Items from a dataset
▼

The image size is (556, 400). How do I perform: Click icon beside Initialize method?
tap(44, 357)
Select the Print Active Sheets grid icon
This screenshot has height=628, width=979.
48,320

▲

ACTION ITEM:
Retype the records, line for line.

RESPONSE TO THE EXERCISE:
The image size is (556, 400). How do I perform: Click icon beside Initialize method?
tap(44, 357)
Select the Print Active Sheets grid icon
This screenshot has height=628, width=979.
48,320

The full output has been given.